I don't learn about cout, I just learn how to use printf.
Exactly, how do I write the code for the integration of sqrt(4-x^2)??

[WingedPanther]

I would create a function called f that will accept a float x and return sqrt(4-x^2).

Do you understand what the summation formula means?

[aruwin]

WingedPanther said:

I would create a function called f that will accept a float x and return sqrt(4-x^2).

Do you understand what the summation formula means?
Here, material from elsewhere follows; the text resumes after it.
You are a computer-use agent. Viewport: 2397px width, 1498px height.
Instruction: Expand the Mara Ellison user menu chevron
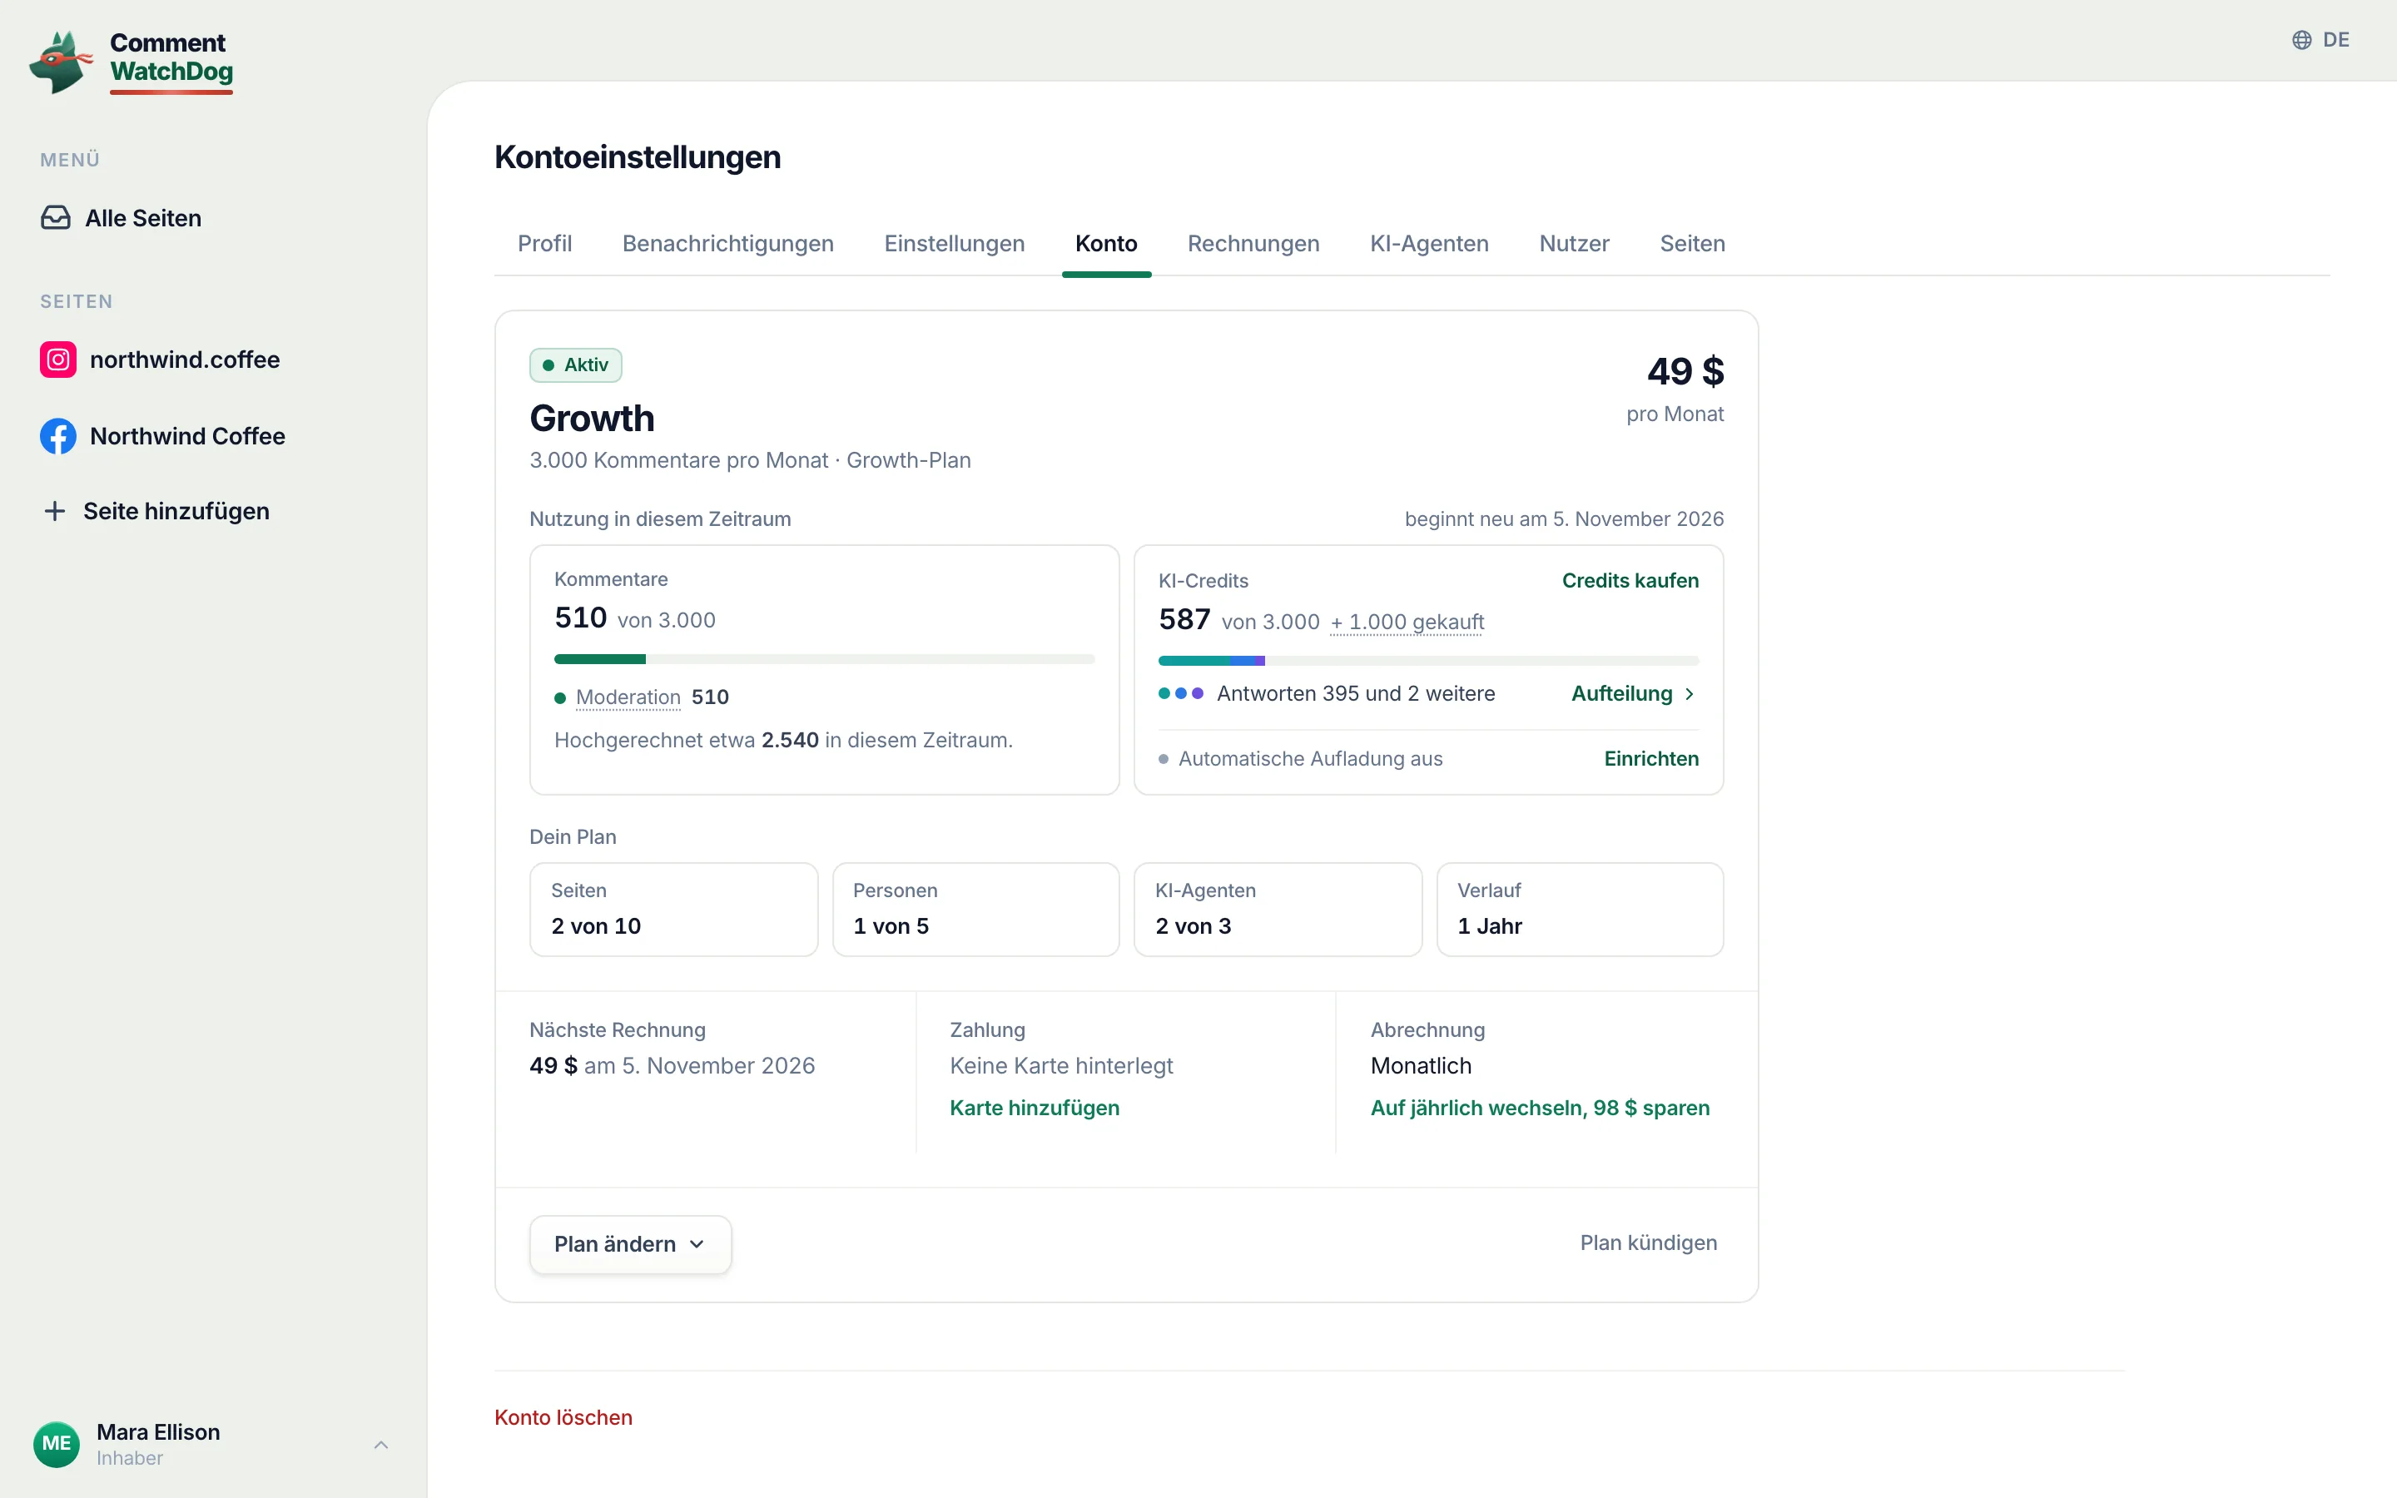click(381, 1445)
Nope,I don't understand :(

[Gerg? Magyar]

Read it:
http://educ.jmu.edu/.../more on pi.pdf
Pseudo code:

for m from 1 to 12 do

 for n from 1 to 12 do

  x:=’x’: a:=’a’: b:=’b’: c:=’c’:

  sol:=int(x^m*(1-x)^n*(a+b*x+c*x^2)/(1+x^2),x=0..1):

  out:=op(sol): eq1:=0: eq2:=0: eq3:=0:

  for i from 1 to nops(sol) do

   if type(out[i],Or(name,rational&*name,name&*rational)) then

    eq1:=eq1+out[i]:

    elif type(out[i]/Pi,Or(name,rational&*name,name&*rational)) then

    eq2:=eq2+out[i]/Pi:

   else

    eq3:=eq3+out[i]/log(2):

   end if;

  end do:

  assign(solve({eq1=355/113,eq2=-1,eq3=0})):

  assume(x>=0,x<=1); print(m,n,a,b,c,is(a+b*x+c*x^2>=0));

 end do:

end do:

[aruwin]

Gerg? Magyar said:

Read it:
http://educ.jmu.edu/.../more on pi.pdf
Pseudo code:

for m from 1 to 12 do

 for n from 1 to 12 do

  x:=’x’: a:=’a’: b:=’b’: c:=’c’:

  sol:=int(x^m*(1-x)^n*(a+b*x+c*x^2)/(1+x^2),x=0..1):

  out:=op(sol): eq1:=0: eq2:=0: eq3:=0:

  for i from 1 to nops(sol) do

   if type(out[i],Or(name,rational&*name,name&*rational)) then

    eq1:=eq1+out[i]:

    elif type(out[i]/Pi,Or(name,rational&*name,name&*rational)) then

    eq2:=eq2+out[i]/Pi:

   else

    eq3:=eq3+out[i]/log(2):

   end if;

  end do:

  assign(solve({eq1=355/113,eq2=-1,eq3=0})):

  assume(x>=0,x<=1); print(m,n,a,b,c,is(a+b*x+c*x^2>=0));

 end do:

end do:

But where is the code for the integral function for pi given??